**PROBLEM STATEMENT:** Revise the data from the line that contains "Locate each specified" through the line that contains "our (239, 978)", replacing "center" with "midpoint" and keeping everything else the same. Omit the pictures from your answer.

**EXCERPTED DATA:**

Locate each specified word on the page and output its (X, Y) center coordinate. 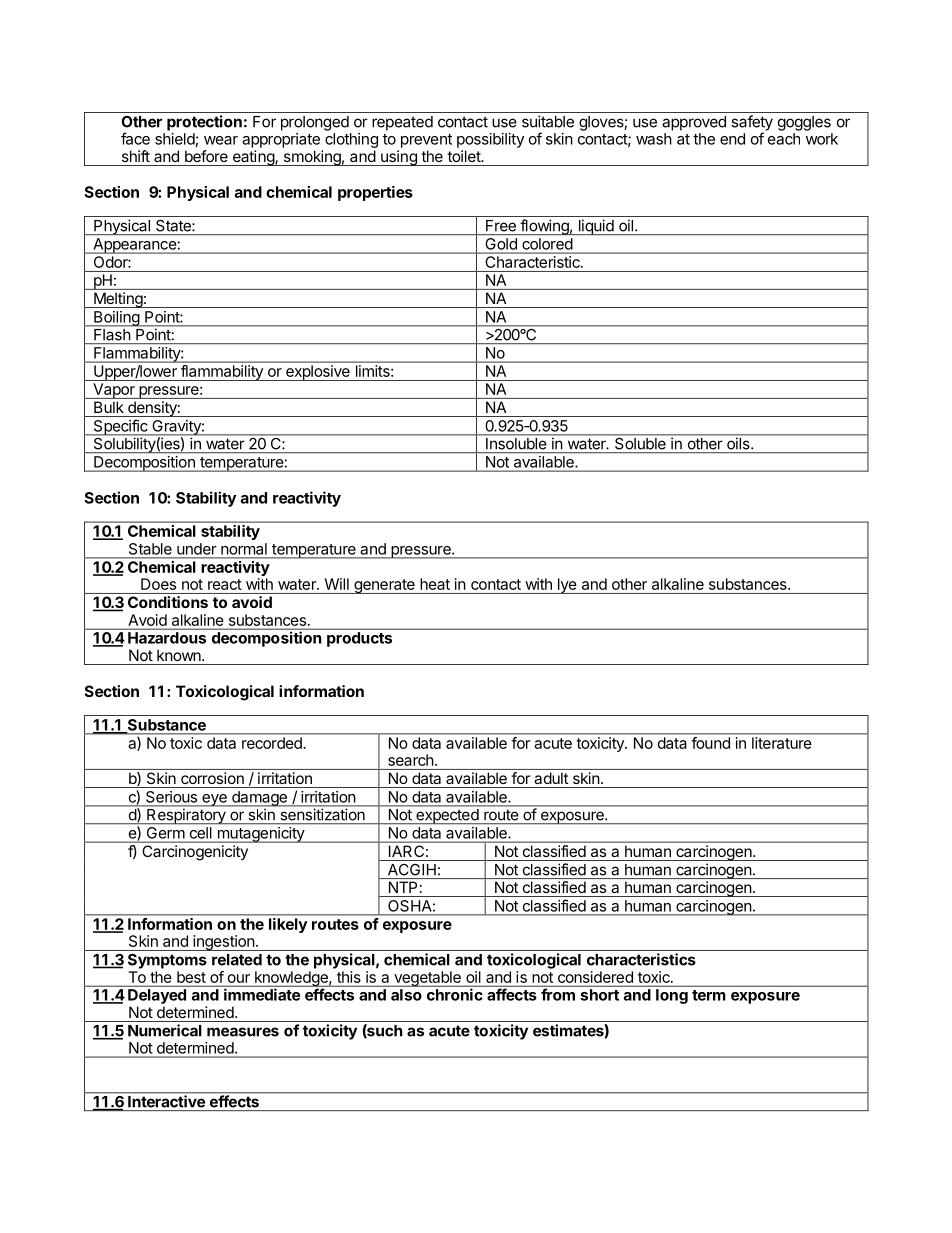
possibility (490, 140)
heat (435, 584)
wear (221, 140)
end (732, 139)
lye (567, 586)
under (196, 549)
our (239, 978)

---

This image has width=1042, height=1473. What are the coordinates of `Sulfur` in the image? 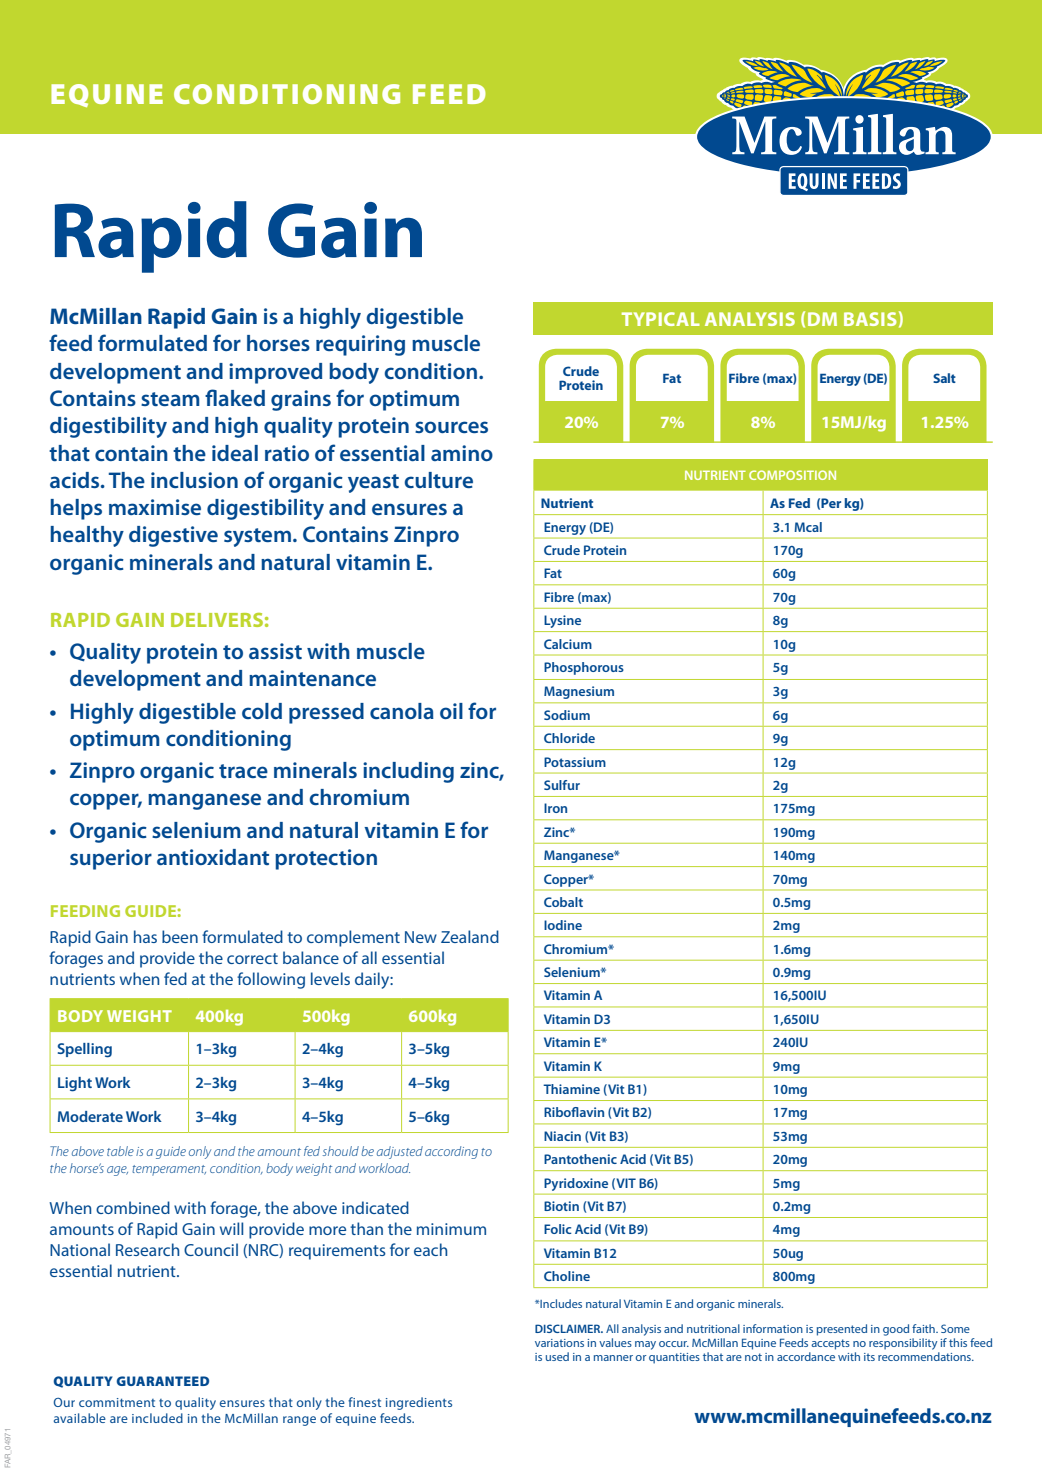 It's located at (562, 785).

**EXERCISE RESPONSE:**
Locate each specified word on the page and output its (X, Y) midpoint coordinate. 
possibility (490, 140)
heat (435, 584)
wear (221, 140)
end (732, 139)
lye (567, 586)
under (196, 549)
our (239, 978)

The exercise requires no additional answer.